La dirección de fotografía, a cargo de Raúl Pérez Ureta, logra colocar la imagen en el papel protagónico que le ofrece Fernando Pérez. Amanece una Habana silenciosa cuyo paisaje no calla a lo largo de los 84 minutos.
Si el investigador Umberto Eco intentara hacer un análisis semiótico del filme, seguramente enloquecería luego de la primera media hora, pues si algo no falta en la pantalla, son los simbolismos. Desde la imagen de la bandera cubana, pasando por la música, hasta llegar a los espejuelos de Lennon, convierten Suite Habana en un paraíso para las mentes.

Temas como la migración, la transexualidad, el arte, la cotidianidad y la vejez, hilvanan un guion excepcional donde no se extraña el diálogo. Las contradicciones son varias, pero la más llamativa resulta el binomio realidad-ilusiones, esbozando así una Habana plagada de inopias.
Quizás el filme difiere de sus homólogos porque, en primer lugar, fue pensado como un documental, o simplemente la creatividad de su director superó las expectativas de la crítica con una propuesta tan arriesgada. Su narrativa, prácticamente plana, logra el objetivo que se esconde tras un clímax no perceptible.
Gráficamente se esboza un diseño de imagen fenomenal donde el cromatismo y lo visual afloran con naturalidad. Las escenas en la mañana tienen la claridad necesaria para evidenciar de manera precisa la imposición de sucesos, mientras el atardecer se muestra con un toque más reflexivo y melancólico. Y la noche, la noche es el escenario perfecto para que los personajes brillen, para que la luz emerja ante los ojos expectantes: he aquí el punto de giro de la maravillosa puesta en escena.

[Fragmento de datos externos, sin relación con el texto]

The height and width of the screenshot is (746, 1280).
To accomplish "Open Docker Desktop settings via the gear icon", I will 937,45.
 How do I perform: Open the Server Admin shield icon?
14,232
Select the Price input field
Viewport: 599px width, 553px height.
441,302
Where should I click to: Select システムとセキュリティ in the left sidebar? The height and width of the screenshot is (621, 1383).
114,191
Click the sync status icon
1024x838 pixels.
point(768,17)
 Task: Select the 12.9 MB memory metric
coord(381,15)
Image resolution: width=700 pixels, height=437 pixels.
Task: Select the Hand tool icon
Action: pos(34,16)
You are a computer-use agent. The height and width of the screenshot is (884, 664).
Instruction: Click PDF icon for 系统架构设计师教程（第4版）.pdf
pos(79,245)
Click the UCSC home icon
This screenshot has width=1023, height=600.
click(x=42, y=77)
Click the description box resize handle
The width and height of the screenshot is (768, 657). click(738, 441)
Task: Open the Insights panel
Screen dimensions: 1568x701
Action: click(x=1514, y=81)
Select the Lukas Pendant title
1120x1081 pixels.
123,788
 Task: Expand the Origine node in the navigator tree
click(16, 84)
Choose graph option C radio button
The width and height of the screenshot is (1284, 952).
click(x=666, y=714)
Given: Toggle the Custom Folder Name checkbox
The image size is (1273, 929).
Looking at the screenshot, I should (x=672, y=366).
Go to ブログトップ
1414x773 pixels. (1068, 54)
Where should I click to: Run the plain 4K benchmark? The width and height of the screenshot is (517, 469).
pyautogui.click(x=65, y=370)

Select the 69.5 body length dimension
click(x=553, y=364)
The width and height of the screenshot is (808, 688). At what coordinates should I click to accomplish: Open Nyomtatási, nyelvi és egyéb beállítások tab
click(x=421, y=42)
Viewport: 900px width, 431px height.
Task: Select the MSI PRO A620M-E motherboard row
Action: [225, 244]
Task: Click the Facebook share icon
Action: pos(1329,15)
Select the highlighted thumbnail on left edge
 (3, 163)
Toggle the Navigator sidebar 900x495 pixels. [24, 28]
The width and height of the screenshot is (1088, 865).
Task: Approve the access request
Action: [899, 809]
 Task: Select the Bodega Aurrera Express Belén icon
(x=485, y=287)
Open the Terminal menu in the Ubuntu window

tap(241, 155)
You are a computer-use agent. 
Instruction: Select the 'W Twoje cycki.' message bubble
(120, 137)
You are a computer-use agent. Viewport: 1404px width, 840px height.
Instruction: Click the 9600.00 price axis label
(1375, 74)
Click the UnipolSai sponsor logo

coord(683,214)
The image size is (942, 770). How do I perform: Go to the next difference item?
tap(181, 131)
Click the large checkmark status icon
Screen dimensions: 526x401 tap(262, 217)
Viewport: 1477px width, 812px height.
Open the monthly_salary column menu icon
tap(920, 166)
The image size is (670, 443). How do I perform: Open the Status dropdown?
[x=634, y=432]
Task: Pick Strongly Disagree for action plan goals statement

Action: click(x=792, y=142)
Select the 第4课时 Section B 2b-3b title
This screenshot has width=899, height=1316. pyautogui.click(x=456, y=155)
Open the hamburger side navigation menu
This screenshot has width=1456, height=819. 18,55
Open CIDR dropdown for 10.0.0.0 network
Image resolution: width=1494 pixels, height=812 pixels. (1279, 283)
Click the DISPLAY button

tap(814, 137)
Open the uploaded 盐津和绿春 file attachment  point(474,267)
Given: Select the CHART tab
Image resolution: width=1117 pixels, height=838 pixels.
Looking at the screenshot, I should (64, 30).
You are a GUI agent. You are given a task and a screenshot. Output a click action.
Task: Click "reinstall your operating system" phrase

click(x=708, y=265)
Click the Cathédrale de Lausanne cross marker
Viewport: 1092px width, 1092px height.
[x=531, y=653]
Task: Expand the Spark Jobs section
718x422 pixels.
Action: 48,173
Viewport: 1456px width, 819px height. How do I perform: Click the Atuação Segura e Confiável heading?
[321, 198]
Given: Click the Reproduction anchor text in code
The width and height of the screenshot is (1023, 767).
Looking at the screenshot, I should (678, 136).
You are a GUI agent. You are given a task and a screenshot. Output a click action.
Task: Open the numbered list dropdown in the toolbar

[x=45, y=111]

Por ello, los sueños de Francisquito se cumplen bajo el manto de la luna, pues con ella aflora la felicidad para los diversos personajes. Excepto Amanda, para Amanda no hay felicidad, la suya la metió en un cucurucho de maní que seguramente se fue en manos de cualquier transeúnte. Amanda transforma lo que en algunas ocasiones puede parecer un largometraje desgarrador y melancólico en la pizca de esperanza que se necesita para afrontar la cotidianidad, para decir «yo no quiero eso ».
¿El personaje central? Lennon. Lennon tiene su propia suite en la vida de los habaneros, una suite con vistas a las almas, que tienen la clave al distante mundo de los soñadores en sus pupilas de bronce.

¿Realidad? ¡Qué término tan complejo! ¿Quién pudiera desentrañar los silencios del hombre o de la mismísima tierra? Seguramente, al terminar la película los espectadores, en esa fracción de sueños, frustraciones y felicidad, dejarán escapar una que otra nostalgia.
Me quedo con la música, tan oportuna que convierte una simple reflexión en el más confuso de los cuestionamientos. Caminar, ¡qué bello sería caminar y observar! Seguramente nuestras calles tendrían el mismo romanticismo que La Habana de Fernando, una Habana compleja en sus múltiples realidades donde los sueños caminan sin ser vistos, donde los hombres caminan, sin más.